Each point represents the out-of-sample R\(^2\) from a single cross-validation fold, while the boxplot summarizes the distribution of predictive performance across folds, highlighting the variability introduced by different training and test splits.

We now have an interval estimate and can say that using 10-fold cross validation the mean for R\(^2\) is 0.643 along with the standard error of that mean as 0.096. Similarly, we can say the MAE is 10.799 with a standard error of 1.005. This is calculated using held-out test folds samples and a far better estimate of R\(^2\) and MAE than we started with before cross validation. Because the folds are not independent of one another, this standard error should be viewed as an approximate measure of variability across folds rather than a formal inferential standard error.

In reality, you will almost never have to write a single loop to do cross validation. I dragged you through it because it’s good for you to see how you might implement it yourself. There are many packages and functions out there for doing cross validation.

It is important to distinguish cross validation from classical statistical inference. Cross validation is designed to estimate predictive performance, not to test hypotheses about model parameters or determine whether coefficients differ from zero.

Aside: Is this the same as bootstrapping? Or permutation?

Answer? No. But they are all resampling methods! And if you are feeling like they are very similar you aren’t alone. Here is a great thread on how they are similar and how they differ.

Doing LOOCV?

Leave one out cross validation (LOOCV) is an extreme form of k-fold where \(k=n\). That is one observation is left out each time. So, if in k-fold we estimate the performance of a model trained on a subset that uses \(100 \frac{k-1}{k}\) percent of the available data, in LOOCV we’d use \(100 \frac{n-1}{n}\) of the data to build the model. This can be prohibitively expensive for large data sets but is simple enough with the toy data above.

Code
loocvResults <- data.frame(y=rep(NA,n), yhat=rep(NA,n ))

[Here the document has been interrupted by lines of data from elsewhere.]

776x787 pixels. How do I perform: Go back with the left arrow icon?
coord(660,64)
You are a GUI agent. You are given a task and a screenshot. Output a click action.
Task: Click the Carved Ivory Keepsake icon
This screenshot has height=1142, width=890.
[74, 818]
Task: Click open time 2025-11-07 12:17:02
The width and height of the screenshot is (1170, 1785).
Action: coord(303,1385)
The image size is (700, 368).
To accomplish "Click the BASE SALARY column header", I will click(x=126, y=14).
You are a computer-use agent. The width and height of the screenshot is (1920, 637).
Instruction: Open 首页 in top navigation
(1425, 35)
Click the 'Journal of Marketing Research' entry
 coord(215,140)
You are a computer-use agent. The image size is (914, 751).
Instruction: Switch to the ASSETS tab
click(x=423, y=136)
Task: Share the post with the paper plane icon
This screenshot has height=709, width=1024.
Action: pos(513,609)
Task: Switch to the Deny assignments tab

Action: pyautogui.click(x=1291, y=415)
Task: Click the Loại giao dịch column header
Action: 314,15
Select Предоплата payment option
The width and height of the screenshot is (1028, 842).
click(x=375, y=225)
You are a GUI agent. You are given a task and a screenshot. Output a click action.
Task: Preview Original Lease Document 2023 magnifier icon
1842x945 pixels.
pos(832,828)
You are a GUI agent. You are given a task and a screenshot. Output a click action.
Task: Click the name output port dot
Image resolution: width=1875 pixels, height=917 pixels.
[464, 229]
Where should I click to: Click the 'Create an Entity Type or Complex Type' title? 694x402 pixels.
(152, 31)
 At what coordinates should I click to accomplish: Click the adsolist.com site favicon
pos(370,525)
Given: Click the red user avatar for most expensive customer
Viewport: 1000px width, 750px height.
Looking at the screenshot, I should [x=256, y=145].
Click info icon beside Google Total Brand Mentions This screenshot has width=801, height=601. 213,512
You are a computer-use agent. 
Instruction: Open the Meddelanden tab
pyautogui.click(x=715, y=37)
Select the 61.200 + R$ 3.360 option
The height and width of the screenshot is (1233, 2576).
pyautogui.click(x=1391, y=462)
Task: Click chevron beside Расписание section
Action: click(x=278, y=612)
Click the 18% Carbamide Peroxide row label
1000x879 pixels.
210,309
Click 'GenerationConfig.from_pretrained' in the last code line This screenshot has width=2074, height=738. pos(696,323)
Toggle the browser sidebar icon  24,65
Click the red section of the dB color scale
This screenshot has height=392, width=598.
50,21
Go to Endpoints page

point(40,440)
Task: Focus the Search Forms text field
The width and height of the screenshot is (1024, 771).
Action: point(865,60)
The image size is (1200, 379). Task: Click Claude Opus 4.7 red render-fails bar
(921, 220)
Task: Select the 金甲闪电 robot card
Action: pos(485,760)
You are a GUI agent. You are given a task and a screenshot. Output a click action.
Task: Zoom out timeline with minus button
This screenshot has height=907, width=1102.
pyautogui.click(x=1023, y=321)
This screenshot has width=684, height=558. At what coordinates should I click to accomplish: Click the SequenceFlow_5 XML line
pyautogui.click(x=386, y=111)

# loop n times and leave one out each time
for(i in 1:n){
  testing <- dat[i,]
  training <- dat[-i,]
  
  lm1 <- lm(y~x,data=training)
  testing$yhat <- predict(lm1,newdata=testing)
  loocvResults$y[i] <- testing$y
  loocvResults$yhat[i] <- testing$yhat
}
#rsq2
cor(loocvResults$yhat,loocvResults$y)^2
[1] 0.6037989
Code
#mae
mean(abs(loocvResults$yhat - loocvResults$y))
[1] 10.71293

The reading discusses a bit about when LOOCV is preferable to k-fold in terms of variance and bias in the results. And you can find loads more discussion about it if you look. E.g., here and here. I’m not conversant enough with the arguments to make an argument one way or another but in my experience the differences are small in resampling methods in general.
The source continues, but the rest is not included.